Inventor reveals Squito, a throwable panoramic camera with major implications in multiple fields
The device is currently a prototype, but a couple of patents have already been approved by the US Patent and Trademark Office (USPTO). Squito is described as a camera ball with trajectory control support, aimed at reconnaissance and recreation among others.
The camera takes photos each time the photographer throws it, but it can be used for recording stabilized videos as well. This could have enormous implications in search and rescue scenarios, when firefighters are looking for people in a burning house or to help a lost kitty.
Squito captures 360-degree panorama photos and sends them to a nearby computer via wireless
Squito features several orientation sensors to calculate its position and trajectory. This way it can process the photos and output stable images. Moreover, three image sensors are there, in order to capture a 360-degree panorama view.
Other sensors found in the camera include an infrared one, which could be useful in dark environments. If you are wondering how the images will reach the owner, then you should be aware that Squito is equipped with wireless technology.

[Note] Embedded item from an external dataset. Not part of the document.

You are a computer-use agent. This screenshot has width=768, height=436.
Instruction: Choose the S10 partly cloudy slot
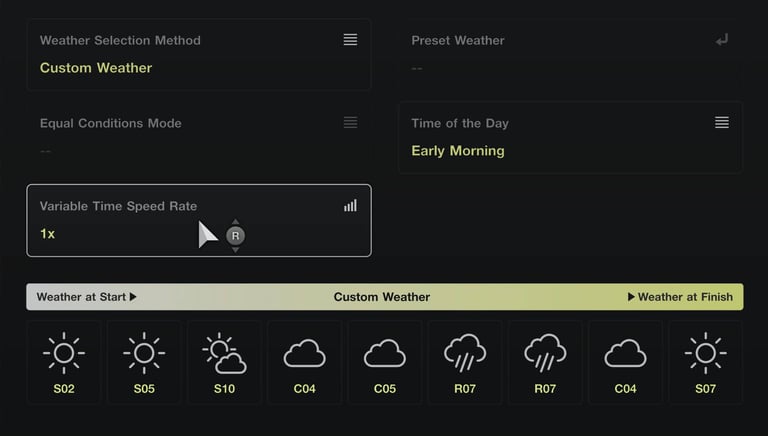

Creator demos technology and looks to collaborate with camera companies or investors
Boston-based Steve Hollinger says that the camera can be used for multiple purposes, including sports, reconnaissance, photography, 3D mapping, search and rescue, as well as a tool for first responders.
The inventor has even posted a video on YouTube explaining the capabilities of the device and inviting companies to take a look at it and, why not, licensing the technology.
The video shows that the camera can be reimagined. Squito is a good way to remind us that and it remains to be seen whether investors will give Mr. Hollinger a helping hand or he will have to look elsewhere.